Synopsis of Neurology Psychiatry and Related Systemic Disorders 1st Edition PDF

Neurologic Differential Diagnosis: A Case-Based Approach (A. B. Ettinger and D. Weisbrot, eds., Cambridge University Press), published in 2014, emphasizes a pragmatic and quick-reference approach to achieving a comprehensive differential diagnosis. Using this text, the clinician can efficiently look up specific symptoms and signs such as “dizziness,” “mental status change,” “diplopia,” “foot drop,” or “psychosis” to immediately generate diagnostic possibilities. Each chapter outlines key features of clinical presentations and quickly reminds the clinician what diagnoses to consider. While our prior textbook helps the clinician to rapidly generate a differential diagnosis, an additional approach would also be invaluable. Symptoms and signs in neurology and psychiatry do not typically occur in isolation; rather, they present in the clinical context of other underlying conditions. For example, a physician evaluating a 40-year-old male with change in mental status could utilize Neurologic Differential Diagnosis: A Case-Based Approach to review a diverse list of potential underlying diagnoses. However, if it is known, for example, that this patient carries a diagnosis of HIV, the clinician would also consider what complications of HIV are associated with mental status changes. These include AIDS dementia complex, central nervous system (CNS) lymphomas, cryptococcal meningitis, CMV superinfections, neurosyphilis, toxoplasmosis, and other conditions that occur in immunocompromised states. Having a checklist of these conditions enables the clinician to quickly access information on the neurologic and psychiatric complications of co-existing conditions such as HIV, and this further enhances the busy clinician’s attempt to provide a comprehensive evaluation.

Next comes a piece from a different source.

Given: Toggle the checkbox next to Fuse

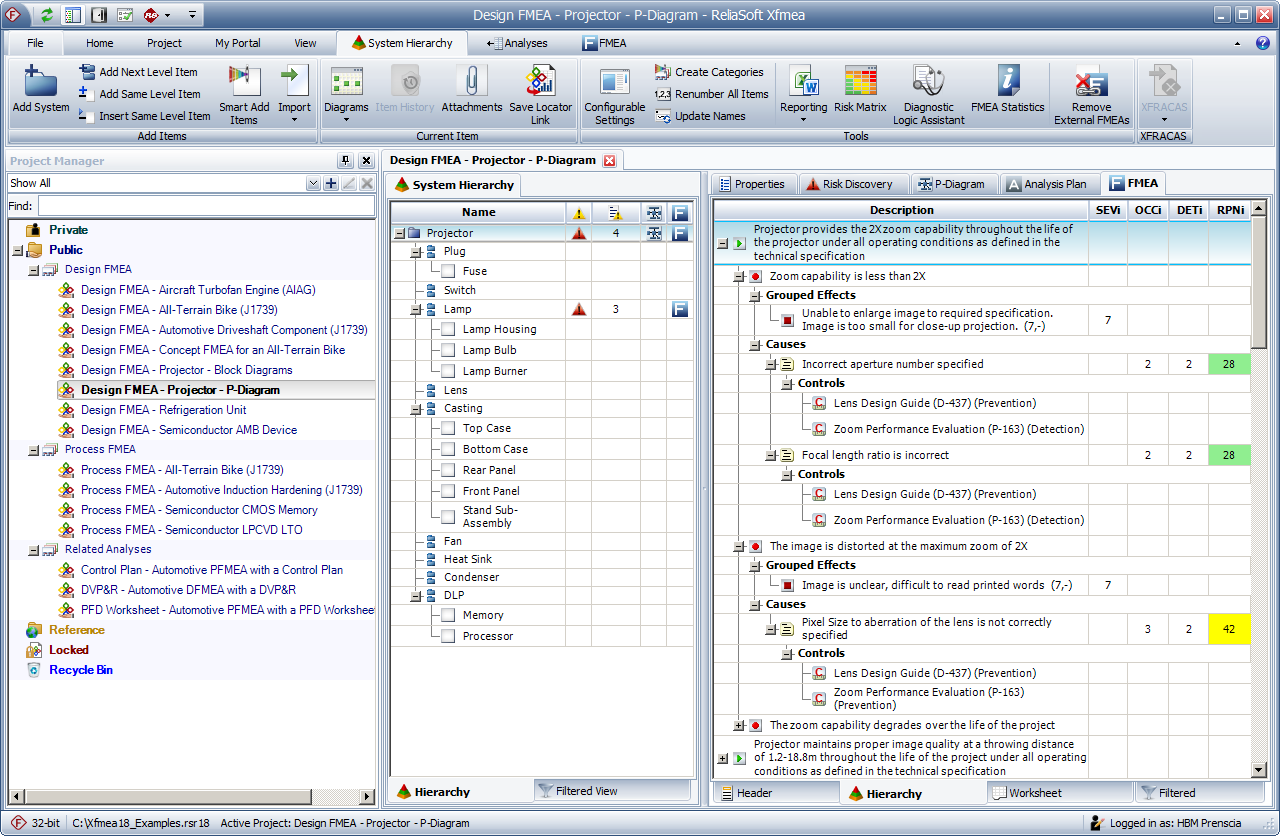Looking at the screenshot, I should tap(448, 271).
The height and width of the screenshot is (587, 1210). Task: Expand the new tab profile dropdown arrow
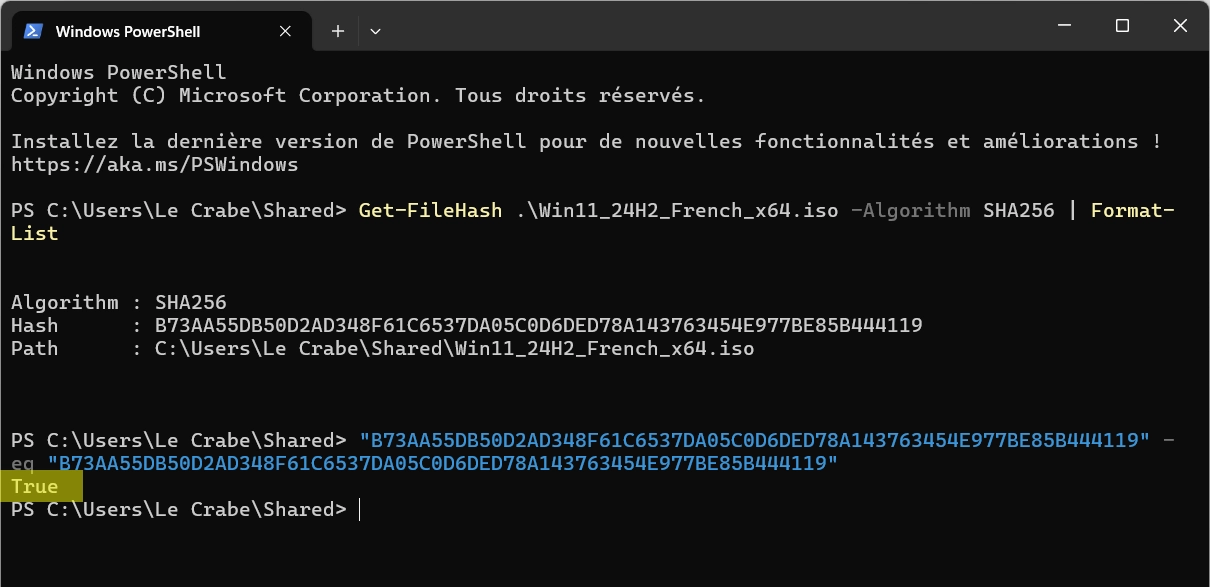(x=375, y=31)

What about a 30-year-old woman with epilepsy who now complains of headaches? While the broad differential diagnosis as described in our earlier textbook includes seizures and postictal states or nonepileptic conditions such as migraine or subarachnoid hemorrhage, this patient happens to have been recently started on lamotrigine to treat seizures. Could lamotrigine be responsible for the headaches? A review of a succinct summary of lamotrigine’s neurologic or psychiatric adverse effects would describe headaches, including uncommonly encountered aseptic meningitis. This in turn would lead the clinician to perform additional investigations.